Meet Hayley Browne, or should I say, Hayley Beimers! Remember way back on Week 8 when we went to visit the Beimers family in Lilydale? Well, there's even more of us! We're everywhere!
  We caught up with Hayley in Bundaberg for a coffee (there goes Aimee's promise) and a chat. She was the only Beimers we could get in touch with... turns out Anske Beimers (her dad) had gone to Monto this weekend for a Primary School Reunion! Ah well, as the old Dutch expression goes: one Beimers is better than none.
  We hit the road at around 3pm, staying out of the sun at the hottest part of the day, but still getting in a few more k's before bedtime. We thought we were going to have a nice, relaxing evening in the tent. Little did we know we'd be attending the Bushman's Dinner tonight...

"Your husband looks like the guy from Danger Bay!"
- Kevin.
Day 8: Wrong Turn
Distance Travelled: 74.8km Temperature: 28
Time on Trikes: 9.1h Water Left: 6.1L
Terrain: Gravel roads, steep hills, absolute shit
End Location: Lowmead R/S
son of a bitumen
Picture yourself in a strange country, climbing steep gravel hills too slowly for the spedometer to measure, then barrelling down the other side at 35km/h on a go-kart contraption with no shock absorbers.

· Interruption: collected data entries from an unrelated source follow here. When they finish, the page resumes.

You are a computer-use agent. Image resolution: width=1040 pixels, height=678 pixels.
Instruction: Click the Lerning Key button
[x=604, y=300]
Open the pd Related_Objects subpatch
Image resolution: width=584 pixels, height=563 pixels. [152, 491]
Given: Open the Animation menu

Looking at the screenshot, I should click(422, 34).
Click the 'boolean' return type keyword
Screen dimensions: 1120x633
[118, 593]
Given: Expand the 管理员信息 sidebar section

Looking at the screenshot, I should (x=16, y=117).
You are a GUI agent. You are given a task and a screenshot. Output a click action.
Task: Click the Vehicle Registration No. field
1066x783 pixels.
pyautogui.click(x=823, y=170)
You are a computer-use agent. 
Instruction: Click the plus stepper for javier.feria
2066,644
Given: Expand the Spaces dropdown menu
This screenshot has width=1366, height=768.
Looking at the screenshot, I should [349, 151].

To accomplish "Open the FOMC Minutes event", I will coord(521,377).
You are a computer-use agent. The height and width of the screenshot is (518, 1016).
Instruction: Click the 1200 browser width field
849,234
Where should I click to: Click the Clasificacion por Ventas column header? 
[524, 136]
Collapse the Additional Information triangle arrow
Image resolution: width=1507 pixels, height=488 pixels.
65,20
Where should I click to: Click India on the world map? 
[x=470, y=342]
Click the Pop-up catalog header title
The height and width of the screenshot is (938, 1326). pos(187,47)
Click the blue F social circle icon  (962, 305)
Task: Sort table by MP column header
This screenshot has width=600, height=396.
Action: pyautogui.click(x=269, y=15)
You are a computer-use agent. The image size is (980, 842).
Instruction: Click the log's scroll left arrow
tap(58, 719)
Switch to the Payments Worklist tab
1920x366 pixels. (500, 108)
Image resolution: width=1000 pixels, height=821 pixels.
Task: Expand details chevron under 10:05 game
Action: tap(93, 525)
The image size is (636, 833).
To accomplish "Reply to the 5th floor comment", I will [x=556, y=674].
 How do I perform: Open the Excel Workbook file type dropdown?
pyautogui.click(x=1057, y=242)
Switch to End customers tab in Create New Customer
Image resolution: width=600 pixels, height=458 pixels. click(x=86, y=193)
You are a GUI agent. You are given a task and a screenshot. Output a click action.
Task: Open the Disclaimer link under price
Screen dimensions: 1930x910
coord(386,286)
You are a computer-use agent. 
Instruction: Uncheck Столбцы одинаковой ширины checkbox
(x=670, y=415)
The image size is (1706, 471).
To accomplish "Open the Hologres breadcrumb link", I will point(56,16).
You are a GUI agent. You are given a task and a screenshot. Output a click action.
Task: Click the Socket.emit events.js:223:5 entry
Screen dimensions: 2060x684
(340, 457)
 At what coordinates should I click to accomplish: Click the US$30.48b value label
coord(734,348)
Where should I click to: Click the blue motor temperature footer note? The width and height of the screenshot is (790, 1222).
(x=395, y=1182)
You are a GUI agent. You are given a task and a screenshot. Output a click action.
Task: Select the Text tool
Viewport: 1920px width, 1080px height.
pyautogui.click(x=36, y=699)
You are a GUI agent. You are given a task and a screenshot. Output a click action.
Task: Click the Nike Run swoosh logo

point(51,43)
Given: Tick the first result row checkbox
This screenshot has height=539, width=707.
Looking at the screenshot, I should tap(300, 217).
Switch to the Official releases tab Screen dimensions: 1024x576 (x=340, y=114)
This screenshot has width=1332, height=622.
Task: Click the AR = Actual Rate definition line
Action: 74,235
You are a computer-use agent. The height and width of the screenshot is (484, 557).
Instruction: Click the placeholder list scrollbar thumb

Next, imagine the slow climbs occassionally punctuated by the sounds of wild pigs rustling in the bushes. Take away the sun (it went down an hour ago), it's pitch black. You can't see snakes on the road and you run the risk of smacking into a kangaroo twice your size.
  After 31 kilometres of this, you may come close to experiencing what we did when we got caught between Lowmead and the Bruce Highway. For us, it was six hours of sheer hell, puncuated by the occassional ute driving by at warp speed. We've learned a couple of lessons tonight: one, we need better lighting on the trikes; and two, no more gravel roads - they'll shake both the trikes and our sanity apart.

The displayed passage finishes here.